## What needs to be done
Reproduce, please, only the lines from the first line below to the line containing "Task: Click the rhino.fi profile avatar", inclusive.

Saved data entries

*** Block opens ***

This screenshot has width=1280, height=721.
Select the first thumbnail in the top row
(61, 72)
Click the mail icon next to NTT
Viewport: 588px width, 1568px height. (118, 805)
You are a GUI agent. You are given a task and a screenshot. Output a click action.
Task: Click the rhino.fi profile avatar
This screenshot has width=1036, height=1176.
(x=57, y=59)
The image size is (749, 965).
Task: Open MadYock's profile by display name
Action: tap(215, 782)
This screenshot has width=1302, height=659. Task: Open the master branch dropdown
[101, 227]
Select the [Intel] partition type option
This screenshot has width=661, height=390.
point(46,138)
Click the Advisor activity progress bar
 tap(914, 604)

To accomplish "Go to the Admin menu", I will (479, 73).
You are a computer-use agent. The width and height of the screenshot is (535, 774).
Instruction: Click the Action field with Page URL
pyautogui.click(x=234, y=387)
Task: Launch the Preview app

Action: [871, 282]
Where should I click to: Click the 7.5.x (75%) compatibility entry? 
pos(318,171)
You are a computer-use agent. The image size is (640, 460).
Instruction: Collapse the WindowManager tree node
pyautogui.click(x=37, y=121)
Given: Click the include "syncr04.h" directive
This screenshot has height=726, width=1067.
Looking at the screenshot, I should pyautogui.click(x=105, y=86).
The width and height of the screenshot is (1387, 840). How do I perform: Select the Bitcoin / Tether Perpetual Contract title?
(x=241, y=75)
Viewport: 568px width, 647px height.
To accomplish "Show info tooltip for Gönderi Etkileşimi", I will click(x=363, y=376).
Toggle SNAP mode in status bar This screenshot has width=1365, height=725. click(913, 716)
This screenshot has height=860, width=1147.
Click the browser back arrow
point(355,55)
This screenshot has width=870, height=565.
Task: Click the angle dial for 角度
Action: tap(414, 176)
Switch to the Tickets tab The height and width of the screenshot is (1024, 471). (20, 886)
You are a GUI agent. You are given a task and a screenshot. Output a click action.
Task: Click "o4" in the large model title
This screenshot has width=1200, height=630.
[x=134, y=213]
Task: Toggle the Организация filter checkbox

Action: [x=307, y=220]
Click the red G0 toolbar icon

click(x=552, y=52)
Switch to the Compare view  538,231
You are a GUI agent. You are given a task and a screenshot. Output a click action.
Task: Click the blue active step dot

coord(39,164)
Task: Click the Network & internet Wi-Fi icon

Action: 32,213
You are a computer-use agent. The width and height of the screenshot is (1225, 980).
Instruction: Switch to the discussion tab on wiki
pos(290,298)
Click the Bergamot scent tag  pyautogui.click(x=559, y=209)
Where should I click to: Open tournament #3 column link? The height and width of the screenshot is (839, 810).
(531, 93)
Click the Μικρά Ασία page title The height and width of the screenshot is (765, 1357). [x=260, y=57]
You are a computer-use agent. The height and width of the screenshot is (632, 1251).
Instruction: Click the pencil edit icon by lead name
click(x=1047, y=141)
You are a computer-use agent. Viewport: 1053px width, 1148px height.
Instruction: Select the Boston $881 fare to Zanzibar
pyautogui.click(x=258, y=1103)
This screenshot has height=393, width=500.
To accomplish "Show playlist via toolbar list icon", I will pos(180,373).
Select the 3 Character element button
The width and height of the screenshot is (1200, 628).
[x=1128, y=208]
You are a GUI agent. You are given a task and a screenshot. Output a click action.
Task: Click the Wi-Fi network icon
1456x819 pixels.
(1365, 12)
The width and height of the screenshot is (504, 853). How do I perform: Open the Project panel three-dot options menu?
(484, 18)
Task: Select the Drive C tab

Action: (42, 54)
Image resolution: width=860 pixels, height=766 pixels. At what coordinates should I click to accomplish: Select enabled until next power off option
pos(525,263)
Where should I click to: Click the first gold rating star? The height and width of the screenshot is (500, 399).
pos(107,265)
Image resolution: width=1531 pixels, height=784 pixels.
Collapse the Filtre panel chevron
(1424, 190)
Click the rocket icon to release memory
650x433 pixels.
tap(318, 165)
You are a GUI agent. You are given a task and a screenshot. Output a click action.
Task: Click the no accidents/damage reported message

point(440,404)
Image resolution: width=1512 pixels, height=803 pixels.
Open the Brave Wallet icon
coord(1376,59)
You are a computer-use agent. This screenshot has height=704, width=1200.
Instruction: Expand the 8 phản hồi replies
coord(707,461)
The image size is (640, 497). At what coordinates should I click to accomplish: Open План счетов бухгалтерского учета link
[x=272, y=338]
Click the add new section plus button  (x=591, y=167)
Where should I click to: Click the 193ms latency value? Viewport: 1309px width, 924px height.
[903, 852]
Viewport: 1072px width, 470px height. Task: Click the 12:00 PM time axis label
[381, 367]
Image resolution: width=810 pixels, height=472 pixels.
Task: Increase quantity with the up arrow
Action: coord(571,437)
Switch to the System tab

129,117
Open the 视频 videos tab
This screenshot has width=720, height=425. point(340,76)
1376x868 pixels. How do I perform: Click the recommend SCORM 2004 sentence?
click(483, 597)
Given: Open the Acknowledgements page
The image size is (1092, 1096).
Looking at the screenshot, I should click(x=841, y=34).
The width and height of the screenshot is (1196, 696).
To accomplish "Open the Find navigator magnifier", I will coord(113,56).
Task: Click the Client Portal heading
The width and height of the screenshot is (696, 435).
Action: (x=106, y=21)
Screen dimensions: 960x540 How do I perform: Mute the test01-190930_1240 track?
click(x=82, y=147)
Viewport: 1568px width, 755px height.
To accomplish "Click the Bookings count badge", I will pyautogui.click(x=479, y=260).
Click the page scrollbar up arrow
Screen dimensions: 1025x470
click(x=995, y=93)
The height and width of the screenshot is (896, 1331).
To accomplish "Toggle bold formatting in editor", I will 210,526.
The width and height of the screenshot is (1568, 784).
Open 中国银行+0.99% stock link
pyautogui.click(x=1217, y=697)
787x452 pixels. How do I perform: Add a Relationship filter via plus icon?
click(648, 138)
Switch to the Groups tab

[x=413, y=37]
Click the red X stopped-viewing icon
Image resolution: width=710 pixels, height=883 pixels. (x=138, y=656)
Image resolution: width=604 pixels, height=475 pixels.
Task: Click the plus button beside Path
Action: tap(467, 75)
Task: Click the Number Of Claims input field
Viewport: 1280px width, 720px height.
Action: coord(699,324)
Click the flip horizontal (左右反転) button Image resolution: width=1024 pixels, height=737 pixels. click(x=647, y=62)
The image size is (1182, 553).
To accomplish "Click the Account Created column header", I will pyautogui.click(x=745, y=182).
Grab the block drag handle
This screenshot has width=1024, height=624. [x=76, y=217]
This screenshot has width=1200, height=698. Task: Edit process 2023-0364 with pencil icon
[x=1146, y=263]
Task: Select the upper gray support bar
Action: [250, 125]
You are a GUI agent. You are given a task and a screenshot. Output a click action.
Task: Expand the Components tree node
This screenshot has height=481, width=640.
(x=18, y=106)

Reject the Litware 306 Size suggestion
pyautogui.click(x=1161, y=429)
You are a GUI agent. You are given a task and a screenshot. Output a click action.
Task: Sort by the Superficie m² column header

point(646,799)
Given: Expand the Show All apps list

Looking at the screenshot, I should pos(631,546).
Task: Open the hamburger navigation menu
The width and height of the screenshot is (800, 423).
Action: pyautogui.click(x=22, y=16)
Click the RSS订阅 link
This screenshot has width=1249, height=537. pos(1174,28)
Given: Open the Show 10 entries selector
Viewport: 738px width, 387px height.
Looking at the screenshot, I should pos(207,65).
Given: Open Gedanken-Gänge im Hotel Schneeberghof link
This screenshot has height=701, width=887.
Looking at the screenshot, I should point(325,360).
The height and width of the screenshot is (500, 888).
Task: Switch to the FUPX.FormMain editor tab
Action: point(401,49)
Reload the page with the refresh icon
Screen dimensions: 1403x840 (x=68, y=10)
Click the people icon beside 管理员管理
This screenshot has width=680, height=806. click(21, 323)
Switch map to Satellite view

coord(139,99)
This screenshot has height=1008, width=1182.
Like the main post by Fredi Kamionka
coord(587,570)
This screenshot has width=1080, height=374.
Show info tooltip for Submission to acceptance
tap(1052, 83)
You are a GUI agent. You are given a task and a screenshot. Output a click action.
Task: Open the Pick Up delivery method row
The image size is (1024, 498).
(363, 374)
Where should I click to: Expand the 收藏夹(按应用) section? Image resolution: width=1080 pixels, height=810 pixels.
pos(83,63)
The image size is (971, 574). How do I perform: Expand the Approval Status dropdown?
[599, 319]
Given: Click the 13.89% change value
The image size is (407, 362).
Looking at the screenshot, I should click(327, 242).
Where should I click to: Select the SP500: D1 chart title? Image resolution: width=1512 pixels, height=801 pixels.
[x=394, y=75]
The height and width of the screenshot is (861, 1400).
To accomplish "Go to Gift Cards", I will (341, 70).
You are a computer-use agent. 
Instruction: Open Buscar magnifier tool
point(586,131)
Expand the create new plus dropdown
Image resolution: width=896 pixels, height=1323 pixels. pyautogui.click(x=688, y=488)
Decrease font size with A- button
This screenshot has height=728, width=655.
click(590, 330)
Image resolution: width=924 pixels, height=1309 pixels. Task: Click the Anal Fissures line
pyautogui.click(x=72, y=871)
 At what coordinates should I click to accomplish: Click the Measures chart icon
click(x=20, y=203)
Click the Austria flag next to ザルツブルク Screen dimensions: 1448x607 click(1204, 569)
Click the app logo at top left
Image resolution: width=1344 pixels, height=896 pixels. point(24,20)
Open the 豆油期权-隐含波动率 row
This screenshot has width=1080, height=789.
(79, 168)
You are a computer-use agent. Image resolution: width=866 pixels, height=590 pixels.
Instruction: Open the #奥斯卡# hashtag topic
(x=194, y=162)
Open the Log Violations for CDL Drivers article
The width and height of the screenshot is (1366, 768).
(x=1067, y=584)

*** Block closes ***

## Expected answer
This screenshot has width=1280, height=721.
Select the first thumbnail in the top row
(61, 72)
Click the mail icon next to NTT
Viewport: 588px width, 1568px height. (118, 805)
You are a GUI agent. You are given a task and a screenshot. Output a click action.
Task: Click the rhino.fi profile avatar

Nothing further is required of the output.